マール・キルトンと知り合って二週間足らずだが、初めて驚かせたのは、自分が木こりで剣術のスキルを何も持っていないと告白したときだった。そのときはまだ、記憶喪失であることは話していなかった。
「い……いつから??」
「2年ほど前から」
「2年以上前の記憶がないってこと?」目を丸くして俺に確認する。
「そうだ。それより前に俺が何をしていたか、全く覚えていない。自分の名前すら、カミュに教えてもらったんだ」
「じゃあ、あなた、もとは騎士だったかもしれないわけね」唸りながら速足になるマールに俺は合わせて歩く。
「それはないと思うが……。カミュは俺が木こりで、剣の腕は皆無だって言ってたし、身分証にも騎士身分とは書いていない」
「うーん。でもねえ。私の観察眼が、あなたは騎士だと、そう告げているのよねえ。大枚はたいて両手剣と鎧を買ってあげても良かったかもしれない。長剣の技は少なくとも50以上、流派によっては300近くあるのだけど、それも全部体に入ってそう……こういう剣技だとかスキルだとかって頭で覚えるものじゃなくて、体に染み込ませるものなのよ。あなたの身のこなしを見るに、おそらく得物は全て網羅している感じがするの。勿論、格闘技もね。騎馬も得意でしょう?」
「ああ」
飼い馬のロディを酷使するつもりはないが、馬の扱いにも慣れている。少なくともカミュよりは。そのカミュも馬の乗り方は俺に教えてもらったと漏らしたことがあった。2年前出会ったときにはすでに馬車を先導していたカミュにである。付き合いは意外に長いのかもしれない。あれが言わないだけで。
「あなたたちはドラコから渡ってきたの?」
話したことはなかったが、カミュの言葉の訛りからわかったのだろう。最近は彼も訛りを大分修正しているが、マールの前では隠し果せなかったか。
「ああ」
「ドラコ大陸のことは、ギルド本部から聞いているわ。魔物が南北に縦断して村々を襲ったっていう話。それも確か2年位前まで断続的に続いていたわ。あなたたちも知ってるでしょう?……今は大分復興が進んでいるって話だけど」
「……」
山の裾に猛火が天を焦がしそうなくらい燃え広がっていた光景を思い出した。約2年前、俺は森の中で目覚めて、カミュに連れられて馬車で通り過ぎたのだ。村人を助けることもせずに。悔恨の情にかられる。
「カミュ君とは……やっぱり兄弟じゃないんでしょ」
マールに聞かれてドキッとする。一目瞭然ではあるのだが、こうも真っ直ぐに訊かれたことは、サンドレー氏以来だった。マールの視線は真剣だったが、俺の痛苦に歪んだ顔を見てかふと顔を反らした。

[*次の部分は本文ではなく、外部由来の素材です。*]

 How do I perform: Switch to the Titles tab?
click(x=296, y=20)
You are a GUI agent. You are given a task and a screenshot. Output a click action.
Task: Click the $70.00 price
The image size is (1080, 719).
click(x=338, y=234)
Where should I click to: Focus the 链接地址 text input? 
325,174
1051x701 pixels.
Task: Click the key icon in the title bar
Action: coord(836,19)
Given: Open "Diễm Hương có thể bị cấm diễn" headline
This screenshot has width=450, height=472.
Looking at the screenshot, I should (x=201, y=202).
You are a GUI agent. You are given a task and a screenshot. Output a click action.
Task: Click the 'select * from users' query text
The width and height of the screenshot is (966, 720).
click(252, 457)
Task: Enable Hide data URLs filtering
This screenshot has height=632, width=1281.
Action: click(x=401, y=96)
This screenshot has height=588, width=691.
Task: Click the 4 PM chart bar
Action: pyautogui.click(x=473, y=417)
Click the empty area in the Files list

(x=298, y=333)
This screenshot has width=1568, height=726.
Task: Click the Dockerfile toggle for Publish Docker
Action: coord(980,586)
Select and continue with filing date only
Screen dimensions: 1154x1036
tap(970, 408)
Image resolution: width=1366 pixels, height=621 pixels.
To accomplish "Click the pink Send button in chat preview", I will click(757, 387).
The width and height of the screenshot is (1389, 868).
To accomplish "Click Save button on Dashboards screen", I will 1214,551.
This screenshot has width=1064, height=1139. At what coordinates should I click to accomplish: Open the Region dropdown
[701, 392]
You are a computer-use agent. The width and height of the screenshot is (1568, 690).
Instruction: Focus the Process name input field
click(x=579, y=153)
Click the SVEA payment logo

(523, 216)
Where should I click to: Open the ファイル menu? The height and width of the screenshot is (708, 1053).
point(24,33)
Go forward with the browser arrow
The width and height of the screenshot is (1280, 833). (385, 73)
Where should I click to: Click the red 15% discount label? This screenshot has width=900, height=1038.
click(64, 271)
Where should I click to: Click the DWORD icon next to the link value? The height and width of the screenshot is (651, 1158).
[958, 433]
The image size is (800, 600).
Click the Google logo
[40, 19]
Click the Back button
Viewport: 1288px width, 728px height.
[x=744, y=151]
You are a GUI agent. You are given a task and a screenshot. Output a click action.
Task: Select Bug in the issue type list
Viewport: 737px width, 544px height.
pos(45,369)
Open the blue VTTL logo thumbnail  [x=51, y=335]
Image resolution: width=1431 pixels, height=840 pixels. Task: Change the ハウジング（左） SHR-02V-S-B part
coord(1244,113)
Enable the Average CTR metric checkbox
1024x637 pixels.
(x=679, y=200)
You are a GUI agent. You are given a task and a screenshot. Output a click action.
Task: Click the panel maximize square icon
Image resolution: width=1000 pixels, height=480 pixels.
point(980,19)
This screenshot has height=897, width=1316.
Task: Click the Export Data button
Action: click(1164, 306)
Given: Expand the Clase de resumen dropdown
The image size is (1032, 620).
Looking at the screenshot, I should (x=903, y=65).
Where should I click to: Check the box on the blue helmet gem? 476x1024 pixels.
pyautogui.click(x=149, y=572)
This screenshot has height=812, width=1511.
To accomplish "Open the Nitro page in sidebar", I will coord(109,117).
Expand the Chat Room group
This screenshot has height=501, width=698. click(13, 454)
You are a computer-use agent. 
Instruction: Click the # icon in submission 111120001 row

「いえ。別にあなたたちの関係を否定しているわけじゃないの。……でも、あなたが記憶喪失だとすると、カミュ君といつ知り合ったかにもよるけど、あの子ならあなたのことをもっと知っている可能性があるわね」
「カミュは……語りたがらない」
俺が目覚めたときの悲しげな顔を思い出す。以前から知った仲であれば、己のことを忘れてしまったことについて悲しむだろうが、あれは俺が目覚める前にすでに泣いていた。何があったかは教えてくれない。
「……そう」マールは目を伏せた。
***
ギルドに戻ると、ちょうど2階で診察を終えた医者が帰りかけるところだった。係員が湯気の立つ大盛りのパスタを二つテーブルに持って来ていたが、俺は医者を呼び留めカミュの容態を聞いた。中肉中背の医者は俺を一瞥して「保護者の方?」と訊くと、俺の腰を引いて部屋の隅へと連れていかれた。話を聞かれないためだろうか。
「体の具合は……?」
「熱は大分下がりましたが、安静にしてください。お腹の痣は色こそひどいですが、内臓破裂などは起こしていませんし、時間が立てば消えるでしょう。心配はいりません。彼の場合、精神的な疲れで発熱しているようです。村に連れてくると体力を削られますので、小屋で看病なさった方がいい。それより……」と、医者は俺の顔をすっと見つめ、声を潜める。
「体の端々に内出血の痕が見られます。これは……よく口づけされたときに吸い方がきつくて痣になるものです……。彼はまだ若いし……。その、誰かにやられたのかを質問しても答えてくれないので、あなたならご存知かと思い」厳しい目を向けられた。疑っているのだ。
「キスマークか?それはまずいことなのか?」
「彼の意に沿わぬ性行為を強いているのであれば、それは罪だと断言します。また、内出血で出来た血の塊は血栓となって動脈に詰まり命を奪う可能性があり大変危険です。誰に暴行されているのかは知りませんが、体の占有を誇示するかのような障害行為は控えていただかないと……」医者の言に俺は顔を曇らせた。